■ Exercise instructions ■
Only one stretch of the data is wanted: the line containing "This screenshot has height=768, width=508.", the line containing "Task: Like JT's tweet with 72 likes", and every line between them, copied exactly.

■ Data for this task ■

------------------------------

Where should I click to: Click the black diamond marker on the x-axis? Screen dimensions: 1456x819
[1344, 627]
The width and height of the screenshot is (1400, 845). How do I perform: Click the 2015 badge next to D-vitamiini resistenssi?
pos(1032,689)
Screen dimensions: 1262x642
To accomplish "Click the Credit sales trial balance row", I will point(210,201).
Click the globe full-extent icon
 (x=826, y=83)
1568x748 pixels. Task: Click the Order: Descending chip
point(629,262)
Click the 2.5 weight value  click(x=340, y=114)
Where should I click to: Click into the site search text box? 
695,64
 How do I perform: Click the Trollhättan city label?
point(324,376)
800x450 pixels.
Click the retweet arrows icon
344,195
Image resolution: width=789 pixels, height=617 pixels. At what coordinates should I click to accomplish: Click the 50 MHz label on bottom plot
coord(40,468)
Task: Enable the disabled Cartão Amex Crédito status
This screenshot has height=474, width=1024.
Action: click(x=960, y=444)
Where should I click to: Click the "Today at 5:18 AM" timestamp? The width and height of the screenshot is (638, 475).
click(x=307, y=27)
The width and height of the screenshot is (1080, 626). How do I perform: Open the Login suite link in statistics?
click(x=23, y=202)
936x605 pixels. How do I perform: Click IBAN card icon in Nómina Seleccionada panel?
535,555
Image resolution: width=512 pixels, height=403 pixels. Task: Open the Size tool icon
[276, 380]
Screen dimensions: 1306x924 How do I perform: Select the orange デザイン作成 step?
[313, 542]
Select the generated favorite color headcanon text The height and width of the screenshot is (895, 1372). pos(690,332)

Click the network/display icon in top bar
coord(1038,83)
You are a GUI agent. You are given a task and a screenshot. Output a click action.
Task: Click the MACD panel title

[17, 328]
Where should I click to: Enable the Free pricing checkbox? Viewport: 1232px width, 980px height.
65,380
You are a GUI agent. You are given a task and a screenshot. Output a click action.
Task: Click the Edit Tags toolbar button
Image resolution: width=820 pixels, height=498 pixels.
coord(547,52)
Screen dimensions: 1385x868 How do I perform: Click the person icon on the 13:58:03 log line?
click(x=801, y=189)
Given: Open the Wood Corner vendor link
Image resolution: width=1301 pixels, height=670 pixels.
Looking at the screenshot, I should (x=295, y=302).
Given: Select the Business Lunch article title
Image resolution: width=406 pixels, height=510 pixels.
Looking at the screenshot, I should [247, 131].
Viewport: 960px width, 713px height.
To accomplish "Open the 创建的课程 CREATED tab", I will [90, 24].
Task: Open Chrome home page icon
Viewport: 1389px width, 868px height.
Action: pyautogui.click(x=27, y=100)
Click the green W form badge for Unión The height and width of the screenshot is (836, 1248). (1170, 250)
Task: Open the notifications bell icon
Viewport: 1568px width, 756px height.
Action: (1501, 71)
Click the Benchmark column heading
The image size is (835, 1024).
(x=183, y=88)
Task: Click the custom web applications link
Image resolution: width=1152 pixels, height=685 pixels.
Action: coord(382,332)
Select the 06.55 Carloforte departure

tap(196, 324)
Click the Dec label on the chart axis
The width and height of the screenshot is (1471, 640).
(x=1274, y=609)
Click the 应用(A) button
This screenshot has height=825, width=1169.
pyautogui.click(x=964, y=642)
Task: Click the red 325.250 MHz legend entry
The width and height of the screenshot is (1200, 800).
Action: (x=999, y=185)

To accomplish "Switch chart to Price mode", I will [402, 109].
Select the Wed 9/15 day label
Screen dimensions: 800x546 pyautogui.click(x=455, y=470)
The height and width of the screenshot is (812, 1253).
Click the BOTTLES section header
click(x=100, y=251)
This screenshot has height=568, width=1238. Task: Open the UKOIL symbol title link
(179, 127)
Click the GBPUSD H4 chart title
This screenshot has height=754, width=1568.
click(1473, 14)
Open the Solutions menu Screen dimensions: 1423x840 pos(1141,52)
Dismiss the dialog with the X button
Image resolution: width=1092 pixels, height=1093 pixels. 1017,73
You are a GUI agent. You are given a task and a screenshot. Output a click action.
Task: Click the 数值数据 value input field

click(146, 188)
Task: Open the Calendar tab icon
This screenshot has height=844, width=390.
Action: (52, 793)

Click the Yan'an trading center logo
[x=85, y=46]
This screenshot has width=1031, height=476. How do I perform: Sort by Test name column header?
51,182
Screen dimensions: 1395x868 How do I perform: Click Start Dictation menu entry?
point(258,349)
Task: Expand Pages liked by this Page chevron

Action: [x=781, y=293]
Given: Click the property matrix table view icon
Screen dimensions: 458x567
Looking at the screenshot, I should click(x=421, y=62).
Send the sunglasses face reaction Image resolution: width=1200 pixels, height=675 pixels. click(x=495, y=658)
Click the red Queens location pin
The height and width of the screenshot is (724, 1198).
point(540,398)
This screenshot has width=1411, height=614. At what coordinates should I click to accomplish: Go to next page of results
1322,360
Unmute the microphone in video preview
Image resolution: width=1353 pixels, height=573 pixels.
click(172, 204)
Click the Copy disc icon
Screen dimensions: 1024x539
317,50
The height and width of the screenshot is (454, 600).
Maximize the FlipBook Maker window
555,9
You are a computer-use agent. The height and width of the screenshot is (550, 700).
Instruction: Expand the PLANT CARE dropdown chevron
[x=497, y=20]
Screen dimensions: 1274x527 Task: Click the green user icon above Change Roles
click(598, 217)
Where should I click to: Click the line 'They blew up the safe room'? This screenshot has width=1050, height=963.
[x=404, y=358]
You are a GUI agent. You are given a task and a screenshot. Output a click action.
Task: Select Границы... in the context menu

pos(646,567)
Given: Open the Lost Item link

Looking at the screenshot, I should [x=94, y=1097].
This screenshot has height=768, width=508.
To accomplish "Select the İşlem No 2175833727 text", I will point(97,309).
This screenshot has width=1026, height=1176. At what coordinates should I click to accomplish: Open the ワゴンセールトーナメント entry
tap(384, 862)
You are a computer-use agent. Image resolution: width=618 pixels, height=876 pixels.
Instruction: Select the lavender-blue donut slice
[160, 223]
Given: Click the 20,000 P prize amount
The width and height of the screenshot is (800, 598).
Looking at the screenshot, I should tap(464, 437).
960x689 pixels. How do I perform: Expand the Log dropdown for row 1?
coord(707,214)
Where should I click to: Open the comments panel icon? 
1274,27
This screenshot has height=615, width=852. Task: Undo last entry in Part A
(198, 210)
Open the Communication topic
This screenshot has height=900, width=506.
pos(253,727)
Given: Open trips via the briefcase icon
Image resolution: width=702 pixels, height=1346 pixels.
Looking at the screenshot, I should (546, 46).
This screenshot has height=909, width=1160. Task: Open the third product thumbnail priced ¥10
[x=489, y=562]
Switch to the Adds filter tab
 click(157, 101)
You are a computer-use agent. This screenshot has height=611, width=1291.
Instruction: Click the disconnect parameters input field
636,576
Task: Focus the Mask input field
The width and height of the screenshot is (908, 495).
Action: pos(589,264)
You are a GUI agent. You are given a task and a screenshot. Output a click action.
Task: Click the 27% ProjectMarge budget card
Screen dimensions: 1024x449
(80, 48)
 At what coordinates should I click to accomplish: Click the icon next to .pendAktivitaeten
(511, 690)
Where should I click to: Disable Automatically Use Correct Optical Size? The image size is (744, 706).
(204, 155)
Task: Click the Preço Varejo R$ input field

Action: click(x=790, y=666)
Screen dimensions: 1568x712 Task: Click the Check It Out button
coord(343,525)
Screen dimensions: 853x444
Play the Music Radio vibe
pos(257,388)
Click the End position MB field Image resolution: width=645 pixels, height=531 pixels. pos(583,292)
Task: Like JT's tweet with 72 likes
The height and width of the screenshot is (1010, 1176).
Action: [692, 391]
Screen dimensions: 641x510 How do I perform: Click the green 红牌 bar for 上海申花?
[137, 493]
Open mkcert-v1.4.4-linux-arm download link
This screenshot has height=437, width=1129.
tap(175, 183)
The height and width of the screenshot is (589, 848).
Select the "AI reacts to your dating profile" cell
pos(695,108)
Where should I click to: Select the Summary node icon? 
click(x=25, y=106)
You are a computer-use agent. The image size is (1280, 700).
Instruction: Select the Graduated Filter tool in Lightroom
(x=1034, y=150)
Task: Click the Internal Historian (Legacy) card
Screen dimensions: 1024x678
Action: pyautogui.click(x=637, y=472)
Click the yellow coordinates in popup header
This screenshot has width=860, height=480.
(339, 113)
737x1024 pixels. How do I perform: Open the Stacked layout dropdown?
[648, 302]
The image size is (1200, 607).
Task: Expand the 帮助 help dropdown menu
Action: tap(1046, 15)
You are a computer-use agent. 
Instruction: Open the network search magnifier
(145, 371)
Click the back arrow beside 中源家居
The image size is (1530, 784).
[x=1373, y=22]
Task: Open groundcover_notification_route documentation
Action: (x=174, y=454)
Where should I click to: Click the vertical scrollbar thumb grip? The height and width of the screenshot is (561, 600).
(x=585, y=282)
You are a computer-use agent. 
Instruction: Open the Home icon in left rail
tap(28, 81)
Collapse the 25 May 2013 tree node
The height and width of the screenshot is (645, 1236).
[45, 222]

------------------------------

■ Exercise result ■
This screenshot has height=768, width=508.
To accomplish "Select the İşlem No 2175833727 text", I will point(97,309).
This screenshot has width=1026, height=1176. At what coordinates should I click to accomplish: Open the ワゴンセールトーナメント entry
tap(384, 862)
You are a computer-use agent. Image resolution: width=618 pixels, height=876 pixels.
Instruction: Select the lavender-blue donut slice
[160, 223]
Given: Click the 20,000 P prize amount
The width and height of the screenshot is (800, 598).
Looking at the screenshot, I should tap(464, 437).
960x689 pixels. How do I perform: Expand the Log dropdown for row 1?
coord(707,214)
Where should I click to: Open the comments panel icon? 
1274,27
This screenshot has height=615, width=852. Task: Undo last entry in Part A
(198, 210)
Open the Communication topic
This screenshot has height=900, width=506.
pos(253,727)
Given: Open trips via the briefcase icon
Image resolution: width=702 pixels, height=1346 pixels.
Looking at the screenshot, I should (546, 46).
This screenshot has height=909, width=1160. Task: Open the third product thumbnail priced ¥10
[x=489, y=562]
Switch to the Adds filter tab
 click(157, 101)
You are a computer-use agent. This screenshot has height=611, width=1291.
Instruction: Click the disconnect parameters input field
636,576
Task: Focus the Mask input field
The width and height of the screenshot is (908, 495).
Action: pos(589,264)
You are a GUI agent. You are given a task and a screenshot. Output a click action.
Task: Click the 27% ProjectMarge budget card
Screen dimensions: 1024x449
(80, 48)
 At what coordinates should I click to accomplish: Click the icon next to .pendAktivitaeten
(511, 690)
Where should I click to: Disable Automatically Use Correct Optical Size? The image size is (744, 706).
(204, 155)
Task: Click the Preço Varejo R$ input field

Action: click(x=790, y=666)
Screen dimensions: 1568x712 Task: Click the Check It Out button
coord(343,525)
Screen dimensions: 853x444
Play the Music Radio vibe
pos(257,388)
Click the End position MB field Image resolution: width=645 pixels, height=531 pixels. pos(583,292)
Task: Like JT's tweet with 72 likes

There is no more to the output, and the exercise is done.